> **WHAT YOU WILL DO**
Your response should consist of the records, reproduced exactly.

> **TASK INPUT**
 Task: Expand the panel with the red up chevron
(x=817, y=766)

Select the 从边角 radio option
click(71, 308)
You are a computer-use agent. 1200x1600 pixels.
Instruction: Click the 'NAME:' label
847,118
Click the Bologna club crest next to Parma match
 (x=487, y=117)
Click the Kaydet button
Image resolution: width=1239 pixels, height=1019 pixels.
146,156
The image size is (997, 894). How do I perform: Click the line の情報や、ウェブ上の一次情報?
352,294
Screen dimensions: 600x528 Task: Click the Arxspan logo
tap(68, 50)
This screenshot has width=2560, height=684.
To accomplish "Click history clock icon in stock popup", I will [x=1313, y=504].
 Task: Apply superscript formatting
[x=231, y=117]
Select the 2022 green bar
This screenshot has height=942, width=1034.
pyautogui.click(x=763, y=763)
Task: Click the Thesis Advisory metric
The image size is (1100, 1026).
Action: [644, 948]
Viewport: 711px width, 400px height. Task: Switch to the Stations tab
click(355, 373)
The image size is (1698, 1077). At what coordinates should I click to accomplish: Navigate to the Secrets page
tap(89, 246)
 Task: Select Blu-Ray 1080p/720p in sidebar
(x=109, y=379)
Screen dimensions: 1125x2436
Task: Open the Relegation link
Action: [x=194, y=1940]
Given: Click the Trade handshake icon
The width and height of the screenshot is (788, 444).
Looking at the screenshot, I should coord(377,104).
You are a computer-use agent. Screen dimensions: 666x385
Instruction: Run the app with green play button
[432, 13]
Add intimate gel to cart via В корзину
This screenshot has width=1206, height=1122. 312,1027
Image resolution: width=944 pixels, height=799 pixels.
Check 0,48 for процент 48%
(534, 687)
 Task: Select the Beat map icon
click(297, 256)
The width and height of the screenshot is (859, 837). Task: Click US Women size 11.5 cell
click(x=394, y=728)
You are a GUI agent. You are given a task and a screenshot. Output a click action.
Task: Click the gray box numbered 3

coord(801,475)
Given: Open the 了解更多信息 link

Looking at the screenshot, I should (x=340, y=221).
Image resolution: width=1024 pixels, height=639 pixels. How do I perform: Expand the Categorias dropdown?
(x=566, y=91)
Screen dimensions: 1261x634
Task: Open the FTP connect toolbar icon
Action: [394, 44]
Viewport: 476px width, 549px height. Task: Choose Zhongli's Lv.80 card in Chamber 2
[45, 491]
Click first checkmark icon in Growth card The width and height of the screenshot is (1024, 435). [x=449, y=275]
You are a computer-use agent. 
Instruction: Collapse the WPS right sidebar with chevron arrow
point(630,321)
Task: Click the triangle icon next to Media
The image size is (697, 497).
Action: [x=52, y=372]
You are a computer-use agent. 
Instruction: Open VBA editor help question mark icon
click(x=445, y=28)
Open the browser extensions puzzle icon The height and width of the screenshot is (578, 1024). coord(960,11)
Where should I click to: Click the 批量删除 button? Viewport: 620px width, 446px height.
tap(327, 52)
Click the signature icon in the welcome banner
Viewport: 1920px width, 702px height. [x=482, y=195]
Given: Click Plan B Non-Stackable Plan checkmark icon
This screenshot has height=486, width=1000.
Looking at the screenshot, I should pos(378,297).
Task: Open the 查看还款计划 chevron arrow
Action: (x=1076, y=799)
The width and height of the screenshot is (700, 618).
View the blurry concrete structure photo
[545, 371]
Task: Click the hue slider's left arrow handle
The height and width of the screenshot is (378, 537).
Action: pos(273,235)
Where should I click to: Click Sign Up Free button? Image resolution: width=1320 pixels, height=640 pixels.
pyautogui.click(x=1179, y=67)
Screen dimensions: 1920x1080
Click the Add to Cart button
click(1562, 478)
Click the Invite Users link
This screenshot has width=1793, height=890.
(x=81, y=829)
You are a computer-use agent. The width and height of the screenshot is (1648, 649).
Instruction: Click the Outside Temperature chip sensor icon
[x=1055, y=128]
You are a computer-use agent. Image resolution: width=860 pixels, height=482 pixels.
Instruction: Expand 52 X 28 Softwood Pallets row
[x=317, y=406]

> **ANSWER SPACE**
 Task: Expand the panel with the red up chevron
(x=817, y=766)

Select the 从边角 radio option
click(71, 308)
You are a computer-use agent. 1200x1600 pixels.
Instruction: Click the 'NAME:' label
847,118
Click the Bologna club crest next to Parma match
 (x=487, y=117)
Click the Kaydet button
Image resolution: width=1239 pixels, height=1019 pixels.
146,156
The image size is (997, 894). How do I perform: Click the line の情報や、ウェブ上の一次情報?
352,294
Screen dimensions: 600x528 Task: Click the Arxspan logo
tap(68, 50)
This screenshot has width=2560, height=684.
To accomplish "Click history clock icon in stock popup", I will [x=1313, y=504].
 Task: Apply superscript formatting
[x=231, y=117]
Select the 2022 green bar
This screenshot has height=942, width=1034.
pyautogui.click(x=763, y=763)
Task: Click the Thesis Advisory metric
The image size is (1100, 1026).
Action: [644, 948]
Viewport: 711px width, 400px height. Task: Switch to the Stations tab
click(355, 373)
The image size is (1698, 1077). At what coordinates should I click to accomplish: Navigate to the Secrets page
tap(89, 246)
 Task: Select Blu-Ray 1080p/720p in sidebar
(x=109, y=379)
Screen dimensions: 1125x2436
Task: Open the Relegation link
Action: [x=194, y=1940]
Given: Click the Trade handshake icon
The width and height of the screenshot is (788, 444).
Looking at the screenshot, I should coord(377,104).
You are a computer-use agent. Screen dimensions: 666x385
Instruction: Run the app with green play button
[432, 13]
Add intimate gel to cart via В корзину
This screenshot has width=1206, height=1122. 312,1027
Image resolution: width=944 pixels, height=799 pixels.
Check 0,48 for процент 48%
(534, 687)
 Task: Select the Beat map icon
click(297, 256)
The width and height of the screenshot is (859, 837). Task: Click US Women size 11.5 cell
click(x=394, y=728)
You are a GUI agent. You are given a task and a screenshot. Output a click action.
Task: Click the gray box numbered 3

coord(801,475)
Given: Open the 了解更多信息 link

Looking at the screenshot, I should (x=340, y=221).
Image resolution: width=1024 pixels, height=639 pixels. How do I perform: Expand the Categorias dropdown?
(x=566, y=91)
Screen dimensions: 1261x634
Task: Open the FTP connect toolbar icon
Action: [394, 44]
Viewport: 476px width, 549px height. Task: Choose Zhongli's Lv.80 card in Chamber 2
[45, 491]
Click first checkmark icon in Growth card The width and height of the screenshot is (1024, 435). [x=449, y=275]
You are a computer-use agent. 
Instruction: Collapse the WPS right sidebar with chevron arrow
point(630,321)
Task: Click the triangle icon next to Media
The image size is (697, 497).
Action: [x=52, y=372]
You are a computer-use agent. 
Instruction: Open VBA editor help question mark icon
click(x=445, y=28)
Open the browser extensions puzzle icon The height and width of the screenshot is (578, 1024). coord(960,11)
Where should I click to: Click the 批量删除 button? Viewport: 620px width, 446px height.
tap(327, 52)
Click the signature icon in the welcome banner
Viewport: 1920px width, 702px height. [x=482, y=195]
Given: Click Plan B Non-Stackable Plan checkmark icon
This screenshot has height=486, width=1000.
Looking at the screenshot, I should pos(378,297).
Task: Open the 查看还款计划 chevron arrow
Action: (x=1076, y=799)
The width and height of the screenshot is (700, 618).
View the blurry concrete structure photo
[545, 371]
Task: Click the hue slider's left arrow handle
The height and width of the screenshot is (378, 537).
Action: pos(273,235)
Where should I click to: Click Sign Up Free button? Image resolution: width=1320 pixels, height=640 pixels.
pyautogui.click(x=1179, y=67)
Screen dimensions: 1920x1080
Click the Add to Cart button
click(1562, 478)
Click the Invite Users link
This screenshot has width=1793, height=890.
(x=81, y=829)
You are a computer-use agent. The width and height of the screenshot is (1648, 649).
Instruction: Click the Outside Temperature chip sensor icon
[x=1055, y=128]
You are a computer-use agent. Image resolution: width=860 pixels, height=482 pixels.
Instruction: Expand 52 X 28 Softwood Pallets row
[x=317, y=406]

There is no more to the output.